TEXT BLOCK →
Aptiva BIOS Updates

BIOS is an acronym for Basic Input/Output System. Put simply the BIOS is the critical lowest "layer" of software found on your computer...consider it the "foundation" that your system is built upon. It acts as the primary interface between your installed hardware and your operating system.

It is the BIOS that determines what your Aptiva can do without accessing programs from a disk. The BIOS contains the code necessary control the keyboard, monitor display, hard drives, serial ports and more.

Unlike your Windows operating system which is stored on your hard disk and runs in RAM (Random Access Memory), the BIOS is commonly stored in a separate ROM (Read Only Memory) chip on the motherboard (as such it is sometimes referred to as "ROM BIOS"). This helps to ensure that even in a case of a hard drive or operating system *crash* the BIOS will still be available and will act as a "built-in starter kit" to allow you to boot your computer.

Your installed operating system and software both access BIOS routines directly to provide compatibility for functions such as graphics. Due to the fact that RAM is always faster than ROM, on many Aptivas the BIOS is copied from ROM to RAM each time the computer is booted. This process is called "ROM Shadowing".

The BIOS is responsible for:

  • Providing the basic set of instructions necessary to boot the computer.

  • Performing all start-up chores such as running a Power-On Self Test (aka POST) and booting the operating system from the hard disk.

DATASET EXCERPT →
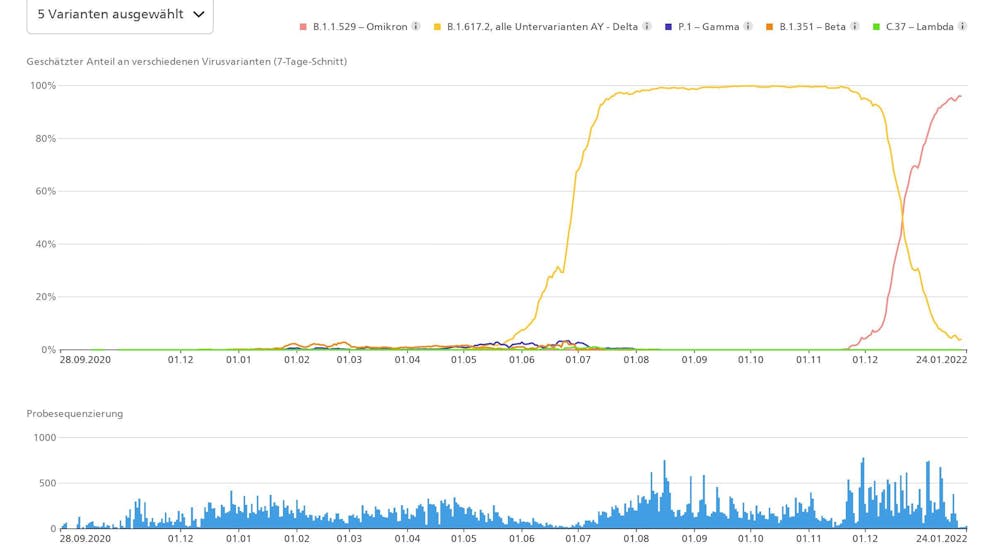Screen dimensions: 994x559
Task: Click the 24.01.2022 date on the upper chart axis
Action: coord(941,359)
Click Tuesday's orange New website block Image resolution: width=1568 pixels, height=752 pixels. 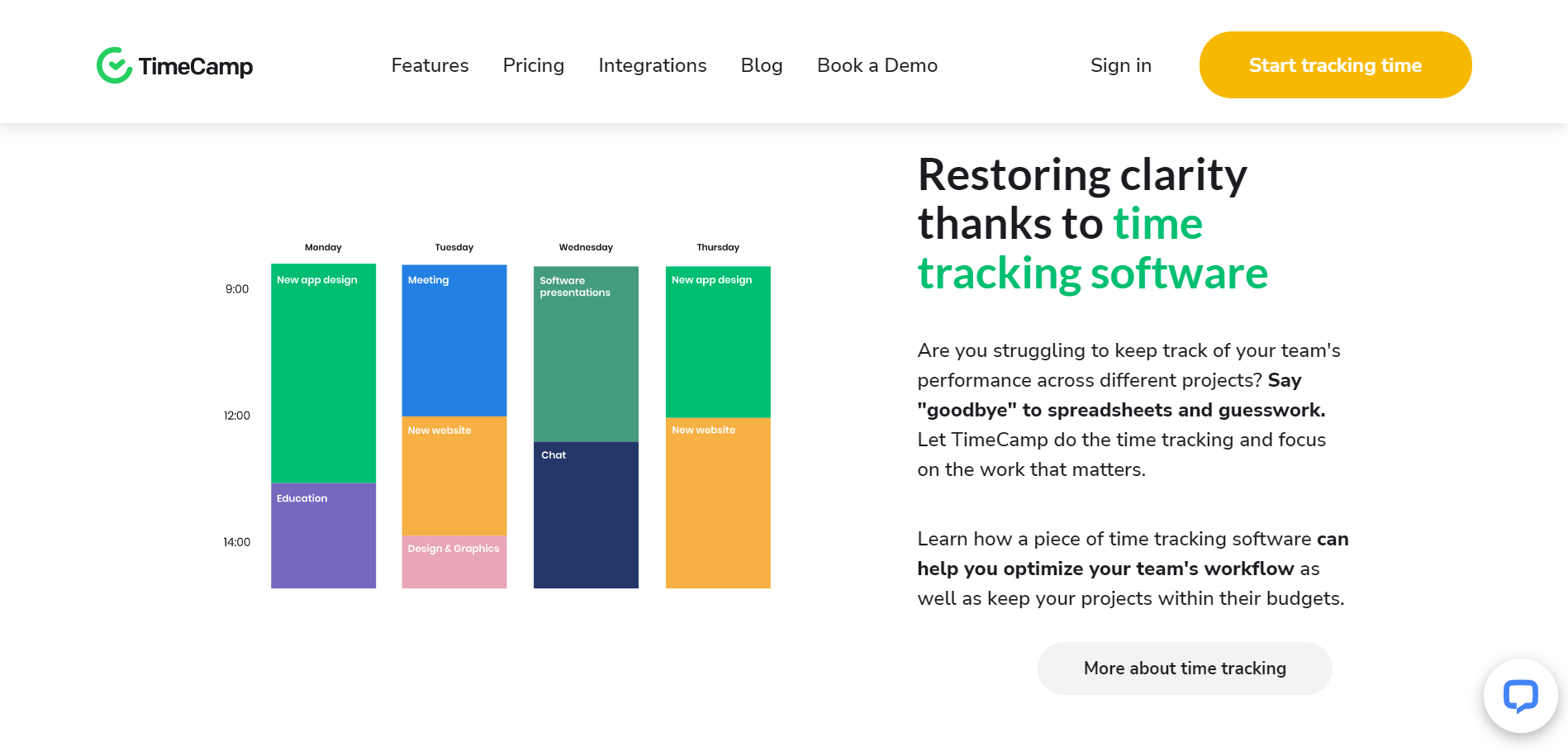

WORK TO COMPLETE → In the text on Aptiva BIOS updates, what is the process of copying the BIOS from ROM to RAM each time the computer boots called?

SOLUTION → It is called "ROM Shadowing."